# TASK DESCRIPTION:
Take the line with "Image resolution: width=585" and every line after it in the data. Transcribe them exactly, through the last.

# DATA:
- - -
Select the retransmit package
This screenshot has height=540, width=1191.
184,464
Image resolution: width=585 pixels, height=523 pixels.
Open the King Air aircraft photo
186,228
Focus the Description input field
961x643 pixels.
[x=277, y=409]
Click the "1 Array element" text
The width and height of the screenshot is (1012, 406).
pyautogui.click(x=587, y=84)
- - -
# EXPECTED ANSWER:
Image resolution: width=585 pixels, height=523 pixels.
Open the King Air aircraft photo
186,228
Focus the Description input field
961x643 pixels.
[x=277, y=409]
Click the "1 Array element" text
The width and height of the screenshot is (1012, 406).
pyautogui.click(x=587, y=84)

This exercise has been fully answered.